# Which is best?!



## Smallermouse (Jan 28, 2012)

Which canister filter is best? Brand? Where to get it cheapest?

Need your opinions.


----------



## blurry (May 10, 2010)

Tank size and how much are you willing to spend?


----------



## Smallermouse (Jan 28, 2012)

sorry forgot...i have a Fluval 55 Gallon. i got it from the 55 kit. It came with a Fluval C4 power filter but i heard canisters are the best. Should i buy a over sized filter which is rated for more than 55g?
I'm willing to spend around $100-300 but obviously cheaper the better.


----------



## DBam (Aug 9, 2010)

Eheim canisters are generally accepted as the highest quality canister. They do however come at a high price. I have had experience with the '04 series Fluvals (all 304 models) and Rena xP series. Both the 304 I've had broke down and I scrapped them for parts. I've seen countless threads where people mention the gaskets leaking or the canister plastic cracking - both problems I experienced. I have not used any Fluvals since so I couldn't tell you about their newer lines. I have also never used Marineland filters and the IPU brand, I cant't recall it's name. Rena's are relatively inexpensive and of the 3 units I've run, never given me problems. They don't turn over nearly as much water as they claim to but you can go with a high gph rated model than you need and have good results without breaking the bank. An xp3 would do the trick and usually they sell used for under $100, new they're probably in the region of $150. King Eds probably has a good price on them. They're simply a good ROI, return on investment.


----------



## Immus21 (Jun 14, 2010)

DBam said:


> Eheim canisters are generally accepted as the highest quality canister. They do however come at a high price. I have had experience with the '04 series Fluvals (all 304 models) and Rena xP series. Both the 304 I've had broke down and I scrapped them for parts. I've seen countless threads where people mention the gaskets leaking or the canister plastic cracking - both problems I experienced. I have not used any Fluvals since so I couldn't tell you about their newer lines. I have also never used Marineland filters and the IPU brand, I cant't recall it's name. Rena's are relatively inexpensive and of the 3 units I've run, never given me problems. They don't turn over nearly as much water as they claim to but you can go with a high gph rated model than you need and have good results without breaking the bank. An xp3 would do the trick and usually they sell used for under $100, new they're probably in the region of $150. King Eds probably has a good price on them. They're simply a good ROI, return on investment.

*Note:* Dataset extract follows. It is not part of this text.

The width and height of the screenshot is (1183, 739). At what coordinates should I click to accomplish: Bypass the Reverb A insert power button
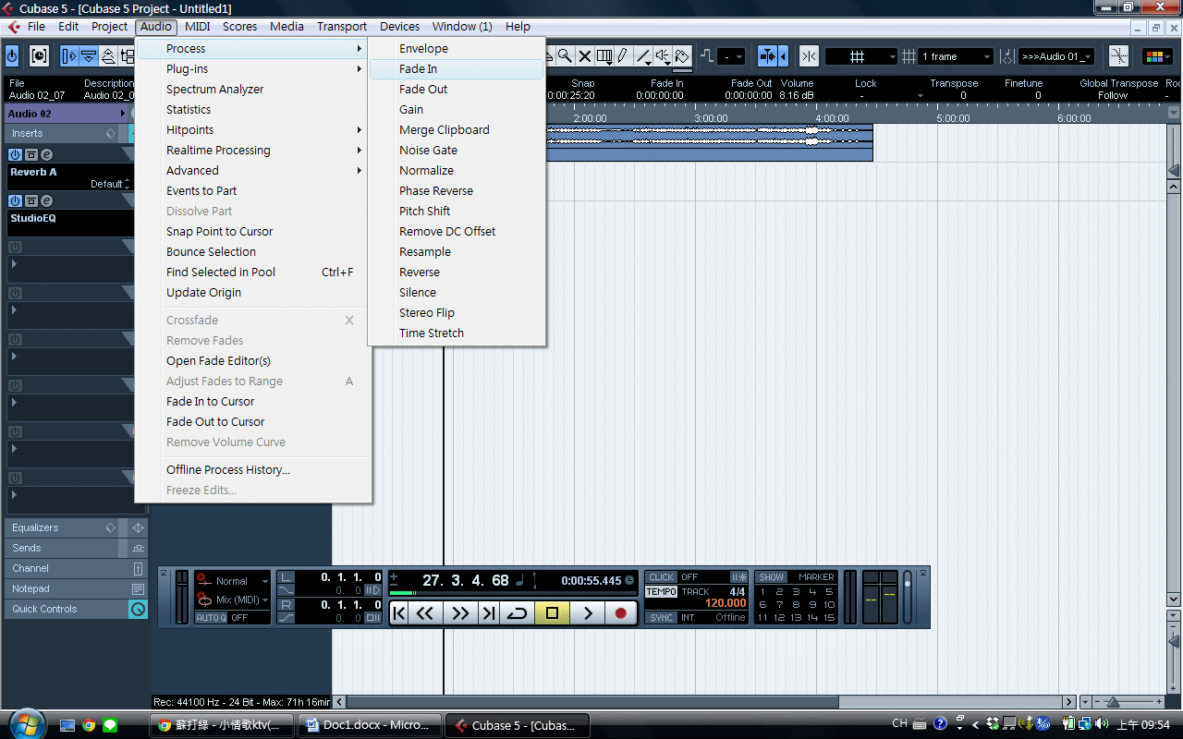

I use the rena filstars on my 75G. King Eds sells the XP3s for like $115 I think. Never had an issue with mine. I do run an eheim 2234 pro on my 55G but also use a sponge filter. The eheim came used with the tank otherwise I probably would have bought another xp3...


----------



## rich16 (Mar 25, 2011)

The brand IPU has is the Aqua Nova. There is a feedback thread on IPU's section about them. I have two - love 'em. Quiet, easy to maintain and prime, and inexpensive (relatively)


----------



## macframalama (Apr 17, 2012)

thats what i was gonna say everyone who owns one of those aquanova jobby's seems to love em and for the price cant really say to many bad things...


----------



## Scherb (Feb 10, 2011)

I would get a fluval 406 i have seen them for just over 200 bucks brand new. my brother has a 304 that is 5 or 6 years old and all he ever bought was an impeller and a impeller cover. me and my other brother have had the 404 for years. and had no problems, all i have bought for mine is an impeller cover for 12 bucks. oh and i have my 404 on a 55g. i can't say about other canisters cause i have never need to try them. Good luck


----------



## jobber (May 14, 2010)

_"Rule 4: Before making a new post, please use the search function to make sure a similar post was not already made. We reserve the right to lock threads that already exist."_



Smallermouse said:


> Which canister filter is best? Brand? Where to get it cheapest?
> 
> Need your opinions.


Which canister is best?
It all depends on your brand preference and tank requirements. Ask yourself the following questions: Do you want more flow in your tank? Do you want a quiet canister filter? How much are you willing to spend? Do you prefer new or used? What type of fish and how many fish is in your tank? How big is your tank?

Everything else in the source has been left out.